エクスプローラーズクラブの冒険

エクスプローラーズクラブでの冒険について、当事者たちが綴るブログです。

首が傾いている男

カワムラはいそがしい。打ち上げの日が近づくも、まだまだやらなければならない作業が山盛りだったのだ。

航空法に抵触しないこと」
「管制局への申請と承認を得ること」

航空法に抵触しないとは、電波の問題である。飛行機に乗ったときに機内モードにするように、iPhoneなどの電波は使用してはいけないのである。ということは、打ち上げ後、機体がどこを飛んでいるのかを知るためにはGPSに頼って位置情報を得たいのだが、iPhoneを使用することはできない。なんらかの方法で機体の場所を特定できなければ、まず回収は無理である。

どうするか????

そこでまた、違う特殊技能の持ち主が現れる。無線をクレイジーに研究しているマニアがメンバーにいた。彼の構想では打ち上げる機体に無線機を積み、それが発する電波を解析して機体の位置を割り出そうというものだ。しかし、これもパーフェクトではない。地上から飛行機が飛ぶくらいの高度までしか電波を拾うことができない。

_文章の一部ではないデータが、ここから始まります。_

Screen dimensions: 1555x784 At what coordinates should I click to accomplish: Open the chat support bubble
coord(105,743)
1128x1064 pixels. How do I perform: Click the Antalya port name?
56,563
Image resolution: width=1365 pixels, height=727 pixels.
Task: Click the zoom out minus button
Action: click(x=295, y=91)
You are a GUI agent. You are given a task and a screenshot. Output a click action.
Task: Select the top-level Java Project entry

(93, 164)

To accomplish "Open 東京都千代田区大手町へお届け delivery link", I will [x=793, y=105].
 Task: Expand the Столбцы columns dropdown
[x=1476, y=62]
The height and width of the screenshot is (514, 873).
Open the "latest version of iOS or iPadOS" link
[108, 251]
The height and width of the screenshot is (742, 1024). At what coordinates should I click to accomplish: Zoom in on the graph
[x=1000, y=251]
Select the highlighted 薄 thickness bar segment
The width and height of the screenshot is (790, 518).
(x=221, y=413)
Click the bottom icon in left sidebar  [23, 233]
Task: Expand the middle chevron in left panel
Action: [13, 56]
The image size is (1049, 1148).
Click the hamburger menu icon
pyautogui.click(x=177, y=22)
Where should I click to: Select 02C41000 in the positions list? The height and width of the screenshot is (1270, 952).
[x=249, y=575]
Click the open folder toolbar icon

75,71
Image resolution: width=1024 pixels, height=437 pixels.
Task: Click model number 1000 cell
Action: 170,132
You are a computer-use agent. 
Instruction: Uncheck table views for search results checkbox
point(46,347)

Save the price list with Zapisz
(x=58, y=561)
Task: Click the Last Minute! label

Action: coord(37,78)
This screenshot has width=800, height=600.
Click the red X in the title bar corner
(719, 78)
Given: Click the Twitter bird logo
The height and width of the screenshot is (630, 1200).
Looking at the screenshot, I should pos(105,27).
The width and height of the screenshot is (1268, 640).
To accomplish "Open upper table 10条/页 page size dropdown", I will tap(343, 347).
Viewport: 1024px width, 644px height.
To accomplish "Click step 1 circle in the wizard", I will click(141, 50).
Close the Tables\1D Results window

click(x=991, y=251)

通常打ち上げから回収まで2時間〜3時間程度。地上から雲を越えて宇宙に到達して、その逆をたどり地上に戻ってくる。雲より上空は無線電波を拾うことができない。なので、帰還時電波を拾える高度には限界がある。時間は数分しかない。その間に適切な場所に移動し電波から位置情報を割り出し、目視で確かめ、キャッチしなければならないのである。まったくもってして未知数な世界である。そんな状況に無線クレイジーマニアは腕が鳴る。

彼はいつも首がすこし傾いているのだが、このときはさらに首を傾けて、このミッションに取り掛かる。すごいことを、すごくないように説明して実行してしまう天才である。そのあとしばらく経ってから「あれ、すごいことなんだけどな・・」とつぶやく。メンバーはそんな彼のことが大好きだった。かつて、クック海峡に手を挙げた男である。

彼は、見たことのないような電波キャッチ用のアンテナを密かに開発していた。

そしてそれらのシステムは地上での通信においては問題がないことを確認した。そこまで密かにやるのがクレイジー流だ。

カワムラに残る課題はあとひとつ。管制局への届け出だ。これも結構ハードルが高かった。考えれば分かることだが、風船ロケットを打ち上げる。その時にもし飛行機が通過して接触しようものなら大事故だ。例え風船であってもトンデモナイ(飛んでいるが)ことになる。

そのためには、いつ、どこを、どのような状態、で物体が飛行するかを明確にして申請しなければならない。

理屈はそうであるが、実際には天候により打ち上げ場所や時間の変更は充分に有り得る。ましてや風に流されるので、当日その状況にならないと正確な飛行ルートは分からないのである。

「ザ・ネゴシエーター」の異名を持つメンバーは、何度も何度もシミュレートし、その交渉にあたる。ある日、ケロットした表情で「楽勝だった」と言って、各局からの承認をすべて得てきた。さすがのネゴシエーターである。